Lee retreated south in desperate hope of joining up with Joseph E. Johnston’s army in North Carolina. However, Grant quickly swung down and cut off this option, at the same time sending cavalry to harass Lee’s southerners. By April 8, the cavalry of Union General Philip Sheridan had ridden ahead of Lee’s army and effectively boxed it in. Lee was now surrounded with little hope of escape. With great reluctance, the Confederate General sent a message to Grant stating that he was willing to surrender. On April 9, the two Generals met in the parlor of a house in Appomattox, Virginia.

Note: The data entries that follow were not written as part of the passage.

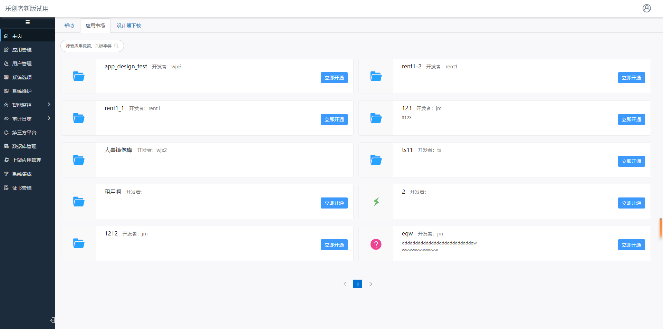Click 立即开通 for app 1212
Viewport: 663px width, 329px height.
click(334, 245)
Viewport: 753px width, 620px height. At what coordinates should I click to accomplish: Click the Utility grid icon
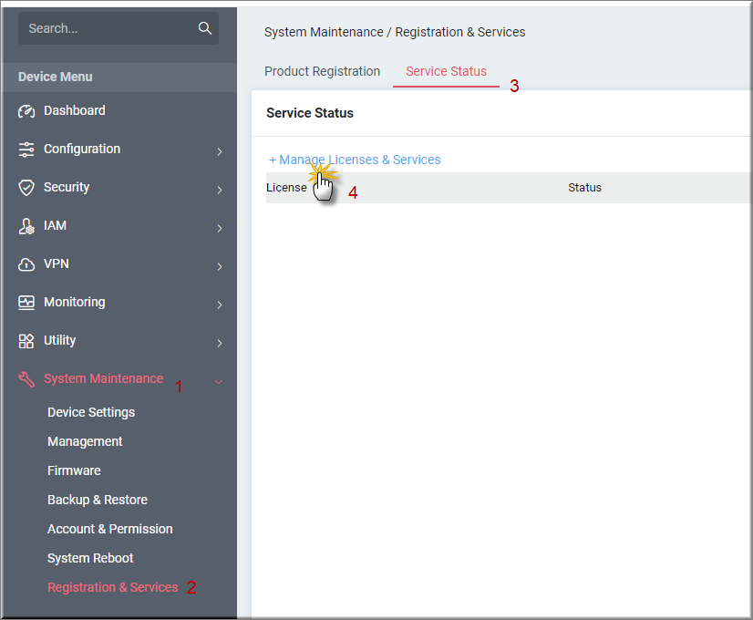coord(26,341)
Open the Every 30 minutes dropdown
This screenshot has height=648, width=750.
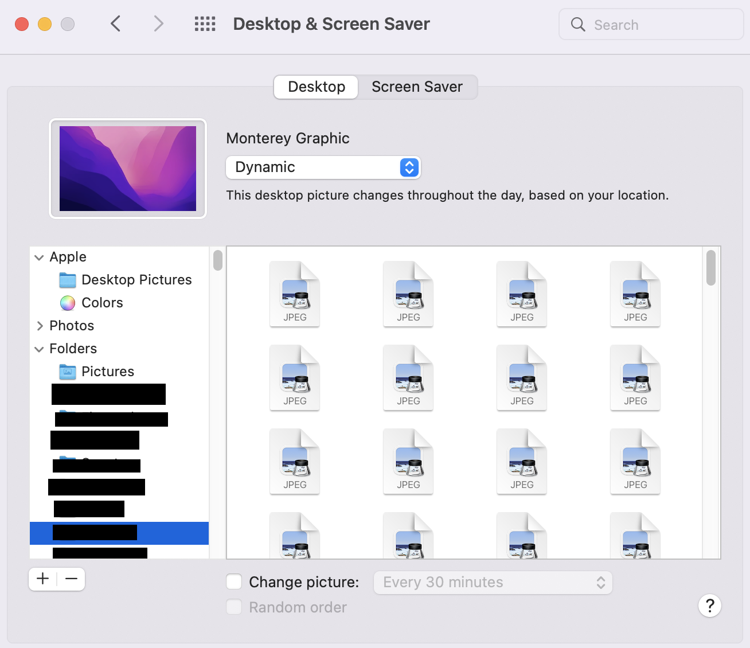(493, 582)
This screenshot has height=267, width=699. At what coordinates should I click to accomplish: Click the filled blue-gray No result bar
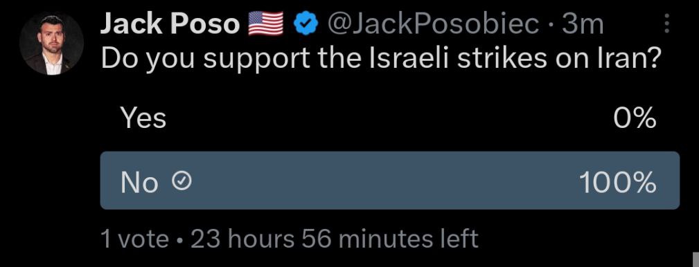(389, 181)
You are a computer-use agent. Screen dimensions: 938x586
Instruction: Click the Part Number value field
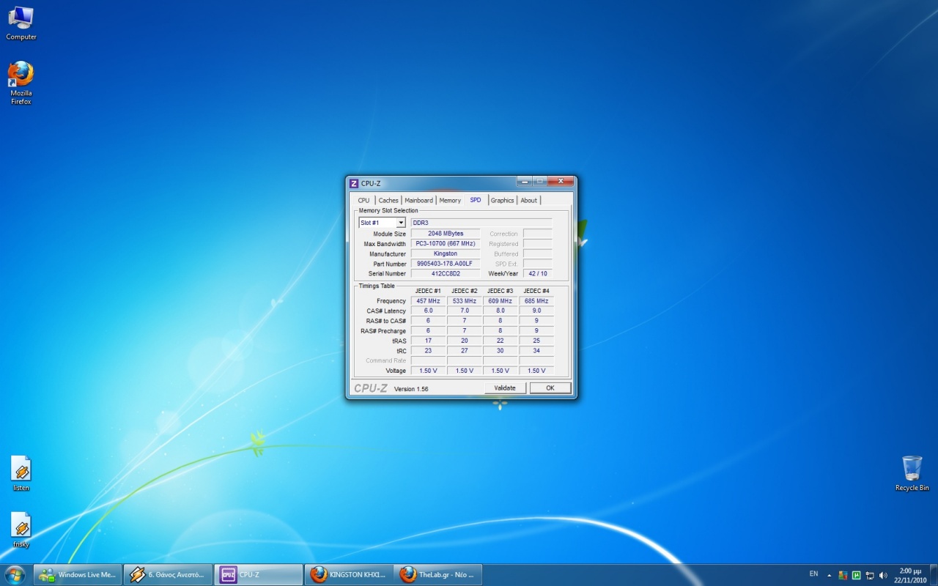(445, 264)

Lee entered the room dressed head to toe in his finest military dress uniform with a ceremonial sword at his side. Grant entered wearing a mud-stained private’s uniform with the insignia of a Lieutenant General haphazardly sewn on. He carried no sword. The two great Generals first reminisced about the Mexican American War, in which they had both served with distinction, before turning to the matters at hand. Grant offered all of the Confederates full pardons and stated that all private property, such as horses, could be kept by the soldiers. In addition, Lee’s starving men would be given Union rations to eat. General Robert E. Lee accepted, surrendering the Army of Northern Virginia to the Union Army of the Potomac, the men the Confederates had fought for four years on the famous battlefields of Gettysburg, Antietam, and Bull Run. As General Grant left the house, he called over his subordinates and told them, "The war is over. The rebels are our countrymen again."
Also, on this day in U.S. history:
1768: One of the first acts of resistance to British authority in the colonies occurs when John Hancock refuses to allow two British customs agents to go below deck of his ship.
1947: A series of extremely devastating tornados struck in Texas, Oklahoma, and Kansas. Ranging from a mile and a half to two miles wide, the tornados that struck on April 9 were some of the most devastating in American history. An entire town, Woodward, Oklahoma, was wiped off the map. Nearly 180 people were killed in Texas and Oklahoma as a result of the twisters.
1950: Entertainer and TV personality Bob Hope makes his first television appearance.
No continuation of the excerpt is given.